- _INFORMATION SUPPLIED_:
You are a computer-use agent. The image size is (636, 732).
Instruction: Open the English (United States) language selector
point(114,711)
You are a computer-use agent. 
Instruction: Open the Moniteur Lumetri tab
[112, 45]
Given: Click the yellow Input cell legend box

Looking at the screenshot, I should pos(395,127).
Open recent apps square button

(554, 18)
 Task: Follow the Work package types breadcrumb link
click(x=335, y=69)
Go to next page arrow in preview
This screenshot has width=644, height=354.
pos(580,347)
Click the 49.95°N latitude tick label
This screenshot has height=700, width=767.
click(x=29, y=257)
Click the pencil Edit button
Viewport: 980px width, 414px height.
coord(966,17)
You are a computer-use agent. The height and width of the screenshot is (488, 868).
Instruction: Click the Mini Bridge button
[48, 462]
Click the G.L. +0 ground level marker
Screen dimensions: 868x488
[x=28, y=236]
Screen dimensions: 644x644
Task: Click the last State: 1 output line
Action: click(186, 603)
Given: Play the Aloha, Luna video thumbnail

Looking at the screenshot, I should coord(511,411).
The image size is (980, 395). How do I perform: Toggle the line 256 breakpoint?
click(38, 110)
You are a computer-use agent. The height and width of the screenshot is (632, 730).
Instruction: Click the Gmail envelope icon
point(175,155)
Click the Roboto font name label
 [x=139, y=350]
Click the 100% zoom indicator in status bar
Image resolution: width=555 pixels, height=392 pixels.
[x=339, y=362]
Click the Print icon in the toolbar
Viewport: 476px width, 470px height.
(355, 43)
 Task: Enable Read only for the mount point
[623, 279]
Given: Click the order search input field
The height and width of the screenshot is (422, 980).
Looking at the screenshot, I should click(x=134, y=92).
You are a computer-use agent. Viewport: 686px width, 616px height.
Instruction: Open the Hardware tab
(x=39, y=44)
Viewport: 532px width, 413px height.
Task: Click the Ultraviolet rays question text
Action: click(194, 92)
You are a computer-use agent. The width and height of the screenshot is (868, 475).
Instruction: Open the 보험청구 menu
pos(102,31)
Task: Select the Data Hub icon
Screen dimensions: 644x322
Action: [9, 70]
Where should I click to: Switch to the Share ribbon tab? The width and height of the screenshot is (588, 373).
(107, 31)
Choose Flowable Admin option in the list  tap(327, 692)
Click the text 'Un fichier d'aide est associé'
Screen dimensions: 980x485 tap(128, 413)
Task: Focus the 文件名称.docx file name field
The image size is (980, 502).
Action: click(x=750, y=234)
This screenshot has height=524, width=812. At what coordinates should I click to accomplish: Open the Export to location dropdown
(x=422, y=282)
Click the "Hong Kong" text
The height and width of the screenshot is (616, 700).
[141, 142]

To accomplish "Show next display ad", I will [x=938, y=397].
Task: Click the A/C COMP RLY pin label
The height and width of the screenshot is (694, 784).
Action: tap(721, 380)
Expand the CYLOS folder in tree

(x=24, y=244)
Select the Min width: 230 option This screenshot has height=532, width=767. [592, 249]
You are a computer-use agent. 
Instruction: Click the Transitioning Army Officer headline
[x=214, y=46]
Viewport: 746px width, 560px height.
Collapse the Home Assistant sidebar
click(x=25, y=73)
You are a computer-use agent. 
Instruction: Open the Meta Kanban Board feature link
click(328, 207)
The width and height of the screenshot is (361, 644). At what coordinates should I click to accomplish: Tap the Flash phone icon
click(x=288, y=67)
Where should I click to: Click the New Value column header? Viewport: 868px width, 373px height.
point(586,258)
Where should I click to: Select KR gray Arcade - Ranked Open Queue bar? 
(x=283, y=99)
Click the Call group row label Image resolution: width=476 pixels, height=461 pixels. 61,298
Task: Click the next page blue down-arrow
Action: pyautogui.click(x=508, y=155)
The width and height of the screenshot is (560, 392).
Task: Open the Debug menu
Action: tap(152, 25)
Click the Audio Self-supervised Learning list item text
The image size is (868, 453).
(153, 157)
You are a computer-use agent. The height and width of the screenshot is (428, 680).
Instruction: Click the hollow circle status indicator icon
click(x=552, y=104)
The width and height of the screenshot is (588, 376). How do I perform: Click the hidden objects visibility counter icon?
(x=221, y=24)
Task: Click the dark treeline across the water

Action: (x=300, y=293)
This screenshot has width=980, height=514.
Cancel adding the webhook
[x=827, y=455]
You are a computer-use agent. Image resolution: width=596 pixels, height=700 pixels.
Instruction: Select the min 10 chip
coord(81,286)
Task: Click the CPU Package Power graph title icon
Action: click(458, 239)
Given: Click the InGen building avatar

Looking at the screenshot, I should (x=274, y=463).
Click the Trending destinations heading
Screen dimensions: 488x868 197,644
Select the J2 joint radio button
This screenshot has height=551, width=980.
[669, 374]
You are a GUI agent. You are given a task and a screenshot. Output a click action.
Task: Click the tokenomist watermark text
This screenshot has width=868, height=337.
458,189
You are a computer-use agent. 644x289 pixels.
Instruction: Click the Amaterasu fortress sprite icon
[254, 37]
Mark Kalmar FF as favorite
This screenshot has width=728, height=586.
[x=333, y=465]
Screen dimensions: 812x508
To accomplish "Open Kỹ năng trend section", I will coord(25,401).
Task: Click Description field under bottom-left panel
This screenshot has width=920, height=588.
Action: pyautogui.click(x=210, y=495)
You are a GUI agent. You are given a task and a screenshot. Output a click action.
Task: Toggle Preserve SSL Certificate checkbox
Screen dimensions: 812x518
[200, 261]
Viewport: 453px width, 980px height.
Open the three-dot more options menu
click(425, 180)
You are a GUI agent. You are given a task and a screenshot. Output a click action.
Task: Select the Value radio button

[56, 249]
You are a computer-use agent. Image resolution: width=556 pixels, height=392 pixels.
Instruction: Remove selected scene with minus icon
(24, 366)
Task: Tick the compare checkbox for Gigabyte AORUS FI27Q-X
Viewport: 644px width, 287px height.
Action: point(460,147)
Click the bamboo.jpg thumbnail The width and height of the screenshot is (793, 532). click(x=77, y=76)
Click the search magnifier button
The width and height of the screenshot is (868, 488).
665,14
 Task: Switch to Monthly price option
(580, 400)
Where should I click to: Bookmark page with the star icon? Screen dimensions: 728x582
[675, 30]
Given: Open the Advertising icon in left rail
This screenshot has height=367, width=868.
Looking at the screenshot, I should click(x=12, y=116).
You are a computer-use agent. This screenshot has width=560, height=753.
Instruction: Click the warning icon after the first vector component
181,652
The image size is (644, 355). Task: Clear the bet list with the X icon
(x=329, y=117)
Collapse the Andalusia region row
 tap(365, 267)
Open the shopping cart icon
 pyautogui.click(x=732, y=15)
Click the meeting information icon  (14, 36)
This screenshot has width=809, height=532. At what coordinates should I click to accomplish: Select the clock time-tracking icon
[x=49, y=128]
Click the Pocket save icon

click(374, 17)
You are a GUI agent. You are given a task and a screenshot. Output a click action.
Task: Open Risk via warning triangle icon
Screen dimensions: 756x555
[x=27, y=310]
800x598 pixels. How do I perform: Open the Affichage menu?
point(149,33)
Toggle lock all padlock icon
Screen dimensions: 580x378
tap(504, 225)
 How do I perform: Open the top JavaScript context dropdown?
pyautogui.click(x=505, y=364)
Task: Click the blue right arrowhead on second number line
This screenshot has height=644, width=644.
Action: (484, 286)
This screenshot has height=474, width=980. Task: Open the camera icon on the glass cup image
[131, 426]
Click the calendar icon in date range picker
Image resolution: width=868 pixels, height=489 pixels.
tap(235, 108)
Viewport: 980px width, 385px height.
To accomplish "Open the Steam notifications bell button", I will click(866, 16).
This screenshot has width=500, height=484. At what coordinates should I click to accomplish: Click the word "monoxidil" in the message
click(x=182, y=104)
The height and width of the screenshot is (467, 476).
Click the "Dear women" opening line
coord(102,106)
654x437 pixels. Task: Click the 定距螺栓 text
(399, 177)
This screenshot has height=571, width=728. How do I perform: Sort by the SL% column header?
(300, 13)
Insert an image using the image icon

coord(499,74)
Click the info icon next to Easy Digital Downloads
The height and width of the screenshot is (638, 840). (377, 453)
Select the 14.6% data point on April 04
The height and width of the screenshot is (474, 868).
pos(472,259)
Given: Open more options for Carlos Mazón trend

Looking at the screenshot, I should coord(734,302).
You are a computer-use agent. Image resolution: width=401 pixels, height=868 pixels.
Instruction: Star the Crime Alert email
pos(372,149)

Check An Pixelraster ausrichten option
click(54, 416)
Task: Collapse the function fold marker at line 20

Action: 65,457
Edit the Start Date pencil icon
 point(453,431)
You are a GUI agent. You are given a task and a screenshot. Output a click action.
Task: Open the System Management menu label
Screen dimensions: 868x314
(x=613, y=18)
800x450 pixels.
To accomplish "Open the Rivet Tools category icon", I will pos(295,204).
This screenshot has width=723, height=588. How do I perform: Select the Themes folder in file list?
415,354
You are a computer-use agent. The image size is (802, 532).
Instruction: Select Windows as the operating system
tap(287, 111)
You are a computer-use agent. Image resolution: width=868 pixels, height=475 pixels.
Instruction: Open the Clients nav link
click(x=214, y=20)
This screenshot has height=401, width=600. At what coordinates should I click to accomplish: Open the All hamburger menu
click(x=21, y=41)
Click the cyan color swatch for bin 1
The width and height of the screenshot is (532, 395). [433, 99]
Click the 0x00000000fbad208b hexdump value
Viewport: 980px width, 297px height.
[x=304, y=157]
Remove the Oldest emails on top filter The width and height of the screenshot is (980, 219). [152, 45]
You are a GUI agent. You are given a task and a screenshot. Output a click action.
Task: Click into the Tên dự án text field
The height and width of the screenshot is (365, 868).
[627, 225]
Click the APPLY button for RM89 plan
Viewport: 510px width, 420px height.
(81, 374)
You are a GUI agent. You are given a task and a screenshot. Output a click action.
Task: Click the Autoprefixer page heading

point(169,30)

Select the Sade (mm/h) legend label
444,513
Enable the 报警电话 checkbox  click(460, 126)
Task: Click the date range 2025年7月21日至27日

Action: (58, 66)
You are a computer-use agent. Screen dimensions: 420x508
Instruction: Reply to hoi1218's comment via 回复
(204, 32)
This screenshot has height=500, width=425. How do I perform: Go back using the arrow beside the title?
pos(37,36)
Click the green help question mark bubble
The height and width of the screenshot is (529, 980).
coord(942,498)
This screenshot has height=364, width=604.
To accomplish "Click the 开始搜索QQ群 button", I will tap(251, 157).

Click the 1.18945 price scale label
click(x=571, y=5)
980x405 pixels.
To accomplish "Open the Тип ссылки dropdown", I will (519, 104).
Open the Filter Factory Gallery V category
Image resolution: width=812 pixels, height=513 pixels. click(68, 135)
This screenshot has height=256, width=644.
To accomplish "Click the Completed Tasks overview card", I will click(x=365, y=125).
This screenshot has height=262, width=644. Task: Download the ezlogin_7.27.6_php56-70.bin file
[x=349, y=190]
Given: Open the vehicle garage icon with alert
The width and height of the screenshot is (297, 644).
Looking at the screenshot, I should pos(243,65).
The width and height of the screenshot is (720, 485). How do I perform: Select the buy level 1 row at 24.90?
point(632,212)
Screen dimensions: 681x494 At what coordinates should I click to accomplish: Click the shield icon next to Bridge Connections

- _GOAL OF THE EXERCISE_: Lines containing the string "field" are the ones to copy from the entries above.

- _TASK OUTPUT_:
Given: Click the order search input field
Task: Focus the 文件名称.docx file name field
Task: Click Description field under bottom-left panel
Task: Click into the Tên dự án text field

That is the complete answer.